Inquinanti eterni

Pfas, tutto il mondo parla della sentenza del Veneto

Dalla Francia al Giappone, i media stranieri hanno parlato della storica sentenza del tribunale di Vicenza sull’inquinamento dell’acqua da sostanze poli- e perfluoroalchiliche. Le condanne dei manager responsabili della contaminazione affermano il principio che chi inquina paga. Intanto, negli Stati Uniti di Donald Trump, l’Agenzia per l’ambiente fa marcia indietro nella lotta ai Pfas

di Elisa Cozzarini

Ha fatto il giro del mondo la notizia della sentenza della Corte d’assise di Vicenza sull’inquinamento da Pfas dell’acqua potabile. La condanna a 141 anni di prigione e milioni di euro di risarcimenti da pagare per 11 manager che si sono avvicendati alla guida dello stabilimento chimico ex Miteni di Trissino ha avuto ampia risonanza in Francia. Ne hanno parlato Le Monde, la tv pubblica France Télévisions, che ha raccontato il coinvolgimento e il ruolo fondamentale delle parti civili, soprattutto le Mamme no Pfas, nel processo, e la rete internazionale anche in lingua inglese France 24.

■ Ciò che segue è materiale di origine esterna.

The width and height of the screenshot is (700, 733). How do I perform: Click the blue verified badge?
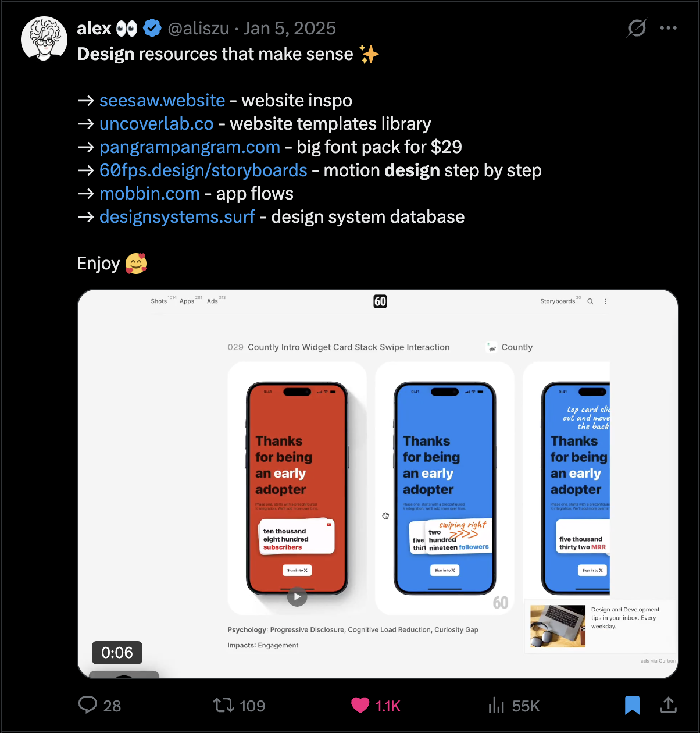[152, 28]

La condanna dei manager giapponesi

Il più importante quotidiano giapponese, l’Asahi Shimbun si è focalizzato sulle pesanti condanne di tre connazionali (16 anni per due manager e 11 anni per il terzo) ai vertici della multinazionale nipponica Mitsubishi, proprietaria di Miteni dal 1988 al 2009. «Nessuno degli imputati giapponesi si è presentato in tribunale ed è improbabile che i tre, giudicati colpevoli, vengano incarcerati immediatamente», si legge.

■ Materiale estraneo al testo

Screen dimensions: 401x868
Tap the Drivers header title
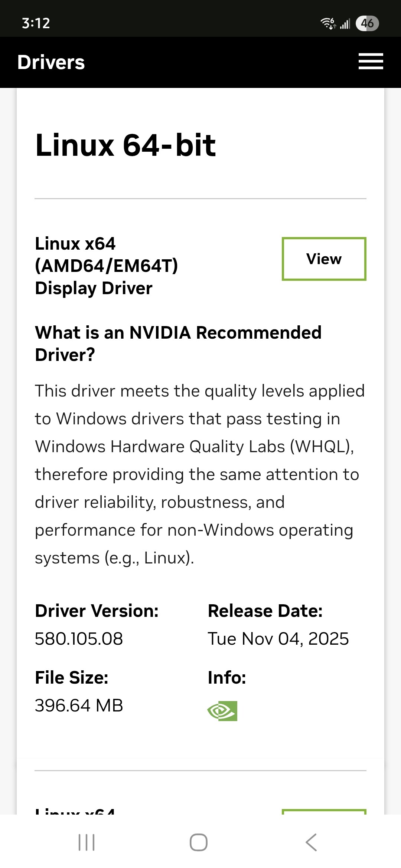tap(51, 62)
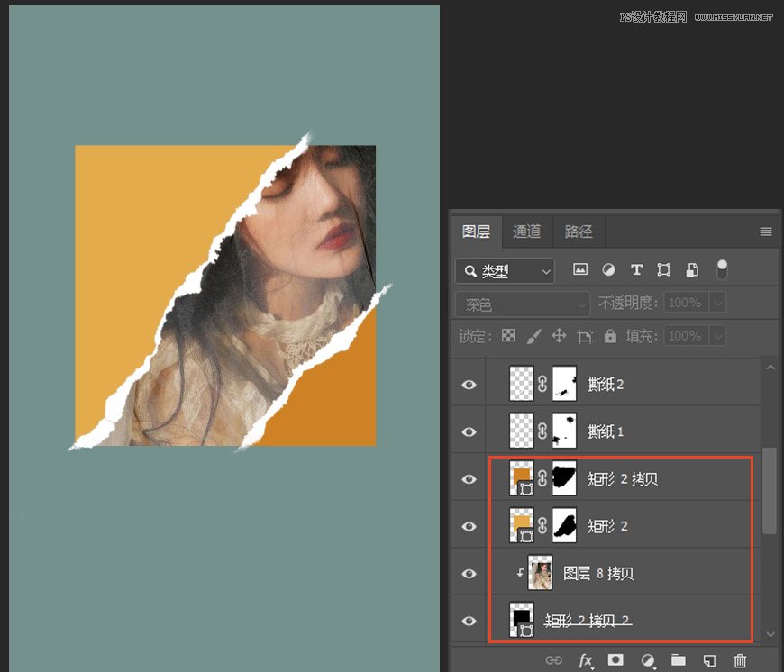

E, ancora, la notizia è rimbalzata anche su Bloomberg, media company con sede a New York.

Marcia indietro negli Usa

Intanto, mentre la sentenza del tribunale di Vicenza afferma il principio che chi inquina paga, negli Stati Uniti Lee Zeldin, il numero uno dell’Epa, l’agenzia governativa per la protezione dell’ambiente, sembra fare marcia indietro nella lotta agli “inquinanti eterni”. «I Pfas saranno in cima alle mie priorità», aveva dichiarato il senatore repubblicano appena nominato da Donald Trump. (Lo abbiamo raccontato qui: https://www.vita.it/sorpresa-pfas-priorita-per-il-nuovo-direttore-dellagenzia-usa-per-lambiente/). Invece un’inchiesta della piattaforma non profit americana ProPublica rivela il progressivo disimpegno dell’amministrazione americana per garantire acqua pulita e libera da Pfas. Eppure le misure portate avanti da Joe Biden erano state pianificate durante il primo mandato di Donald Trump, che anche in questo caso rinnega sé stesso.

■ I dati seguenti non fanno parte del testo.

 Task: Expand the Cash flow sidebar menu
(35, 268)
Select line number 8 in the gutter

L’Epa ha prorogato l’entrata in vigore dei limiti per la presenza di queste sostanze chimiche nell’acqua potabile e ha cancellato oltre 15 milioni di dollari destinati alla ricerca. Per Pfoa e Pfos, dichiarate cancerogene dallo Iarc, l’Agenzia internazionale per la ricerca sul cancro, la soglia di 4 nanogrammi per litro, tecnicamente zero, stabilita dalla legge Usa passata sotto l’amministrazione Biden, dovrà essere rispettata solo dal 2031. Per le altre molecole, tra cui il GenX, probabilmente il limite di 10 nanogrammi per litro verrà rivisto. Il colosso della chimica Chemours, che ha fatto ricorso in tribunale contro la normativa, ha affermato che l’Epa, durante la presidenza Biden, aveva usato «un metodo scientifico inesatto e procedure non conformi», per il GenX nello specifico.

L’inchiesta evidenzia che i tagli dell’Epa alla ricerca comprometteranno la capacità dell’Agenzia di individuare e continuare a studiare questi inquinanti emergenti. In una email a ProPublica, l’Epa ha dichiarato che l’approccio consiste nel dare più tempo ai gestori del servizio idrico integrato per ridurre la presenza di Pfas piuttosto che «dare sanzioni e raccogliere multe che non vanno a beneficio della salute pubblica». Chi inquina, quindi, può continuare a farlo.